Elle a fait valoir pour l’essentiel qu’elle souffre de graves problèmes de santé, certaines des pathologies dont elle se trouve atteinte étant prises en charge par la caisse défenderesse au titre de la longue maladie pour la période de novembre 2021 à octobre 2024, avec octroi d’une pension d’invalidité.
Elle a précisé qu’alors que son état de santé tend à s’aggraver, la caisse de prévoyance sociale a, le 5 décembre 2024, refusé le renouvellement de cette pension, ses droits à remboursement et les indemnités journalières subséquentes ayant été coupés, décision qui l’a plongée dans une situation de précarité et de détresse morale.

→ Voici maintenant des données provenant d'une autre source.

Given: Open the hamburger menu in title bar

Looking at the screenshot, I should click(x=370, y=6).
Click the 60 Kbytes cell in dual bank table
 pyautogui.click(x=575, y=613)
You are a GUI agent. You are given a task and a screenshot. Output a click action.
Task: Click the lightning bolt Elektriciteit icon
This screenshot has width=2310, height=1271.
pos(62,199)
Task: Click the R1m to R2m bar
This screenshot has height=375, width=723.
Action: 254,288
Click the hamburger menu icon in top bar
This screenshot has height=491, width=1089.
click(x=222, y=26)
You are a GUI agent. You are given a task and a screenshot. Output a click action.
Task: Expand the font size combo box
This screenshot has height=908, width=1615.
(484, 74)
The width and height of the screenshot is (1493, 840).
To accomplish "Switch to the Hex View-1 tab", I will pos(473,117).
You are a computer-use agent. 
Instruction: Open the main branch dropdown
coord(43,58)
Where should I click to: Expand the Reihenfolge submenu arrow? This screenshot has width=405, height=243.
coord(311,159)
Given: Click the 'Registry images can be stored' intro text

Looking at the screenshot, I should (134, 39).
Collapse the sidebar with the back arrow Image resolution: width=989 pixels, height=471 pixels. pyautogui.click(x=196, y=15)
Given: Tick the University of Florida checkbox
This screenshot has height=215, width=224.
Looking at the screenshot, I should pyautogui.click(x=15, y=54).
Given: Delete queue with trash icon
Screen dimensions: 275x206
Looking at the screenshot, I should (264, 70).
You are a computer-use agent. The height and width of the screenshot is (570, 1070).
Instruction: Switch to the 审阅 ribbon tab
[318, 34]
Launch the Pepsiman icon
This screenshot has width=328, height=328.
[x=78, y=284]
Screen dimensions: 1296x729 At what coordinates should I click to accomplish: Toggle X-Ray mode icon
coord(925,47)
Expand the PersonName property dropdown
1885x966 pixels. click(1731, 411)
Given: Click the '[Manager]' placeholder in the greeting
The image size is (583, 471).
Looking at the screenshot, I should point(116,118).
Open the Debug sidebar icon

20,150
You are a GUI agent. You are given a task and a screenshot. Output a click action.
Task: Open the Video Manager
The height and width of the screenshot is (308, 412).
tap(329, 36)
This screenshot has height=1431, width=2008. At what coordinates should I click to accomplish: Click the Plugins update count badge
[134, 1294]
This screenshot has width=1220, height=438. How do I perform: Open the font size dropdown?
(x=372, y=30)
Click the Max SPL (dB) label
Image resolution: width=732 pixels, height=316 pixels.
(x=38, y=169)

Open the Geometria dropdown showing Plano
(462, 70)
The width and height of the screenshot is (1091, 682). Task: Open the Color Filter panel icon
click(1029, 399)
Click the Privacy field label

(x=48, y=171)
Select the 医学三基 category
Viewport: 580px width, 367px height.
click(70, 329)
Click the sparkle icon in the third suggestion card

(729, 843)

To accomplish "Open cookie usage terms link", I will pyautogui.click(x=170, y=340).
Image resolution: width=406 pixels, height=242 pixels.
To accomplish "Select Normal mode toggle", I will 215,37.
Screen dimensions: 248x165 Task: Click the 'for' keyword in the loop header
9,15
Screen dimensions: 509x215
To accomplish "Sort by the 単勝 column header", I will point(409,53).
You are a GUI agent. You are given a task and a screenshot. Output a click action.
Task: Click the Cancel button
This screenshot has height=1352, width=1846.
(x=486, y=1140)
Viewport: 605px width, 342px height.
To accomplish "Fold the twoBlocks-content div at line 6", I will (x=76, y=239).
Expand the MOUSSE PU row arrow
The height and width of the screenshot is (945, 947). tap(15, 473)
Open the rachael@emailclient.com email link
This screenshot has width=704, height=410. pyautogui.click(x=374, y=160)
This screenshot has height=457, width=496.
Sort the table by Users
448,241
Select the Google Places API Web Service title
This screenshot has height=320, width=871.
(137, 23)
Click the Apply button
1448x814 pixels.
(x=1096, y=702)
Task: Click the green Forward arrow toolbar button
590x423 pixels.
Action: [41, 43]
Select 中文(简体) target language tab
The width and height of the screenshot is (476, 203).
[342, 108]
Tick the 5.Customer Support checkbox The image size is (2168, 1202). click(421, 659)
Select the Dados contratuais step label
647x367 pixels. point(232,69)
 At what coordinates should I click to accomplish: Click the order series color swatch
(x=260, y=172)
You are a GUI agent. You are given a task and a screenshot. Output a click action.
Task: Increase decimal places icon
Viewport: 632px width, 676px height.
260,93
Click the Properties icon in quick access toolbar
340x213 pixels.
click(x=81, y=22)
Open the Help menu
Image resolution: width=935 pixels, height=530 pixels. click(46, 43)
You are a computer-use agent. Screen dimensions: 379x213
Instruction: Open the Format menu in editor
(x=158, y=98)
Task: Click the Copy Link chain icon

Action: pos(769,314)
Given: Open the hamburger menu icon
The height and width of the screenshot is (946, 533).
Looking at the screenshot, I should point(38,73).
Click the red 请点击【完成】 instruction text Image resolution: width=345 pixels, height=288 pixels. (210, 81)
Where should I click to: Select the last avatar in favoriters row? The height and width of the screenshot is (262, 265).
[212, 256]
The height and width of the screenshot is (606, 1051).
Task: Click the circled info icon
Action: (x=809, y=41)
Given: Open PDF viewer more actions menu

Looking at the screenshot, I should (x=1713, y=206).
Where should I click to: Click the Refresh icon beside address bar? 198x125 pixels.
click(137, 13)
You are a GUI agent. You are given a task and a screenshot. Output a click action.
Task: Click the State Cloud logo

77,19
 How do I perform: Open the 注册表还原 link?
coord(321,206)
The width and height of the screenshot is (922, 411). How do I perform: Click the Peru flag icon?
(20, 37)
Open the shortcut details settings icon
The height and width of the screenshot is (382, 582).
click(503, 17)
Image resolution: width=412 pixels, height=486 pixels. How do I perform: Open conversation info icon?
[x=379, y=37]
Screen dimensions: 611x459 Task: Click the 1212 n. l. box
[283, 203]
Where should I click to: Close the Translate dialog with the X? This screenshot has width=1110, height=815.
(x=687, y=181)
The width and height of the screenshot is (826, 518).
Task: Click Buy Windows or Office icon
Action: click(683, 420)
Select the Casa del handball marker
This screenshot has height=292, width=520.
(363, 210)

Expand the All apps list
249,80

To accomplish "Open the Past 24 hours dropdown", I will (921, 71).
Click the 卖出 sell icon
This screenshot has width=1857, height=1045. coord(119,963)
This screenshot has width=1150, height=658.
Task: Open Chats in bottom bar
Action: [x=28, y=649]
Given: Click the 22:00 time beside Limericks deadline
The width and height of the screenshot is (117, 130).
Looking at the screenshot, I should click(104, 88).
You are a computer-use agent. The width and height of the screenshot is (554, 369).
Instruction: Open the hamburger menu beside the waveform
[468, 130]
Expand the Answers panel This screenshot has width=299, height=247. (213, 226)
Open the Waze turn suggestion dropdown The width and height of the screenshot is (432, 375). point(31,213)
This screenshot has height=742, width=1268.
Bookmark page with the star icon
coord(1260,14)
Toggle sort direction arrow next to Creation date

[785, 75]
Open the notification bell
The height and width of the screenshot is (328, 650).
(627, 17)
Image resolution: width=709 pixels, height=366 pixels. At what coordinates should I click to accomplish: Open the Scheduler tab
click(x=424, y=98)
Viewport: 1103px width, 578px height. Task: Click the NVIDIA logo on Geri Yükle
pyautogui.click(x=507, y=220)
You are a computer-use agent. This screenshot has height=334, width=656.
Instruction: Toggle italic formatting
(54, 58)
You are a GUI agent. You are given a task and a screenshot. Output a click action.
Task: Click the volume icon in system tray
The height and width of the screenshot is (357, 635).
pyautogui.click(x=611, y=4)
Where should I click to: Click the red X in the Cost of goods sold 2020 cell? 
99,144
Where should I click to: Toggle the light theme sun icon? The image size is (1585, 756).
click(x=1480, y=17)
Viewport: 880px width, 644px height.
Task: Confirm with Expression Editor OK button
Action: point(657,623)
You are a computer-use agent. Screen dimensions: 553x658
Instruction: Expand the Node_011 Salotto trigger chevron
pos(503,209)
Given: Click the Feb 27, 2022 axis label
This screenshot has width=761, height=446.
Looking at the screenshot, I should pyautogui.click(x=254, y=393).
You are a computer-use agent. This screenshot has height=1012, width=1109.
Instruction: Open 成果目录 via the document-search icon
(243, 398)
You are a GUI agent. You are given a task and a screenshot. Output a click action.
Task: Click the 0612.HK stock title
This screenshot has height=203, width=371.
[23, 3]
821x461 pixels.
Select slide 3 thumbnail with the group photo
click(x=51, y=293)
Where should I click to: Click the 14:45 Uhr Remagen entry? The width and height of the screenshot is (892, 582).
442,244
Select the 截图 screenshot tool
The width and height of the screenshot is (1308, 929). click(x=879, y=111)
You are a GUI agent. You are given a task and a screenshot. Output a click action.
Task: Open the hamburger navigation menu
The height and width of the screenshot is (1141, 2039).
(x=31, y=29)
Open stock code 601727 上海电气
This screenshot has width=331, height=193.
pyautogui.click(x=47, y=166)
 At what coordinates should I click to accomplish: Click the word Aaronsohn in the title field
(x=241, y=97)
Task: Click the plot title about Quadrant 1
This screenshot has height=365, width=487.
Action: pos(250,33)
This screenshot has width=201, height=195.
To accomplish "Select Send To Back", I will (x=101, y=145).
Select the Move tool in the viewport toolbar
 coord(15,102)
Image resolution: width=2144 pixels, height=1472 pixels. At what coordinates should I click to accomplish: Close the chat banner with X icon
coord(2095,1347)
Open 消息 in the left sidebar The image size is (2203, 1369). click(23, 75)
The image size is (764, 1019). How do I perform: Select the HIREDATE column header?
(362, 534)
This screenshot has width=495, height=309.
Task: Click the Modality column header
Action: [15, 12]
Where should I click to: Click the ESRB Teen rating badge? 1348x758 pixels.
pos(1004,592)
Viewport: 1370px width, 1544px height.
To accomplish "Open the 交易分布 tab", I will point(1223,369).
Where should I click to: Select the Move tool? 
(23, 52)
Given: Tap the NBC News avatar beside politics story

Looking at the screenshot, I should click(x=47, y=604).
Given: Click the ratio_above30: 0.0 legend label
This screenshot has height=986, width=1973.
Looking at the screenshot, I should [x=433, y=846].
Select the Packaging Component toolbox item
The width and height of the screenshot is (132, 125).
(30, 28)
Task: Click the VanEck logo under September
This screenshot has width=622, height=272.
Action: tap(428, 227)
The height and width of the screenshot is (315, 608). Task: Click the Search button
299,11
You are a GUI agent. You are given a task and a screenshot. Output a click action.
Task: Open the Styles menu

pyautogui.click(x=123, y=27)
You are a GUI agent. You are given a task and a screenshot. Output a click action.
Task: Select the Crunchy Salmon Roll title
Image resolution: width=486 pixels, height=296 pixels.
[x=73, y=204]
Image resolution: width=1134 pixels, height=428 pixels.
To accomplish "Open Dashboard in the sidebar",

Elle a contesté la décision de la caisse, prise sans qu’aucune expertise médicale n’ait été mise en œuvre, en l’état de la divergence de positions entre ses médecins traitants et le médecin conseil, la motivation utilisée par la défenderesse en son courriel du 5 décembre 2024, non notifié par courrier, étant lapidaire, non corroboré par un avis médical au mépris de la législation applicable en la matière, non signé par un médecin conseil, le courriel étant anonyme et s’abstenant de mentionner la possibilité d’un recours tendant à l’instauration d’une mesure d’expertise médicale, qui était de droit en application de l’article 39 de la délibération numéro 74-22 du 14 février 1974 modifiée.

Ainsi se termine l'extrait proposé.